You can use it on a command submission as follows:

openTelemetry.runInNewSpan("createInitialContracts", () -> submissionService.submit(request));

The gRPC interceptors that were mounted at the initialization stage do the rest of the work behind the scenes making sure that the spans make it across to the Canton.

Continue Spans Across Different Applications

Sometimes you may wish to continue the same span across multiple Daml transactions forming a single workflow. This may be especially interesting when different client application instances interact through the ledger and yet their entire conversation should be seen as a single coherent succession of spans. In that case, it is possible to extract the trace context associated with the past transactions from the Transaction, TransactionTree, or Completion records that are returned from the following Ledger API calls:

  • TransactionService.GetTransactions
  • TransactionService.GetTransactionTrees
  • TransactionService.GetTransactionByEventId
  • TransactionService.GetTransactionById
  • TransactionService.GetFlatTransactionByEventId
  • TransactionService.GetFlatTransactionById
  • CompletionService.CompletionStream

You can extract the context by using a helper function implemented in the example:

Context extractedContext = openTelemetry.contextFromDamlTraceContext(tx.getTraceContext());

The extracted context then has to be elevated to the status of the current context. Doing this allows the continuation of the original trace context into the present operation. Again the example provides a convenient combinator for that:

openTelemetry.runInOpenTelemetryScope(extractedContext, () -> ... );

Finally, you generate a new span within the original context.

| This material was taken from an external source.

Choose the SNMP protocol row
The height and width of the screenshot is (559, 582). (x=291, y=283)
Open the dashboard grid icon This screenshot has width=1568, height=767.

You can use the already familiar runInNewSpan method:

openTelemetry.runInNewSpan("follow", () ->
  submissionService.submit(SubmitRequest.toProto(ledgerId, commandsSubmission))
)

Put It All Together

When the client applications follow the rules and pass the trace contexts without interruption, it becomes possible to witness the entire workflow as one long succession of spans in Jaeger UI. The span diagram collected while running the example application is shown below:

Jaeger UI showing the same trace context bouncing between client and Canton in multiple steps.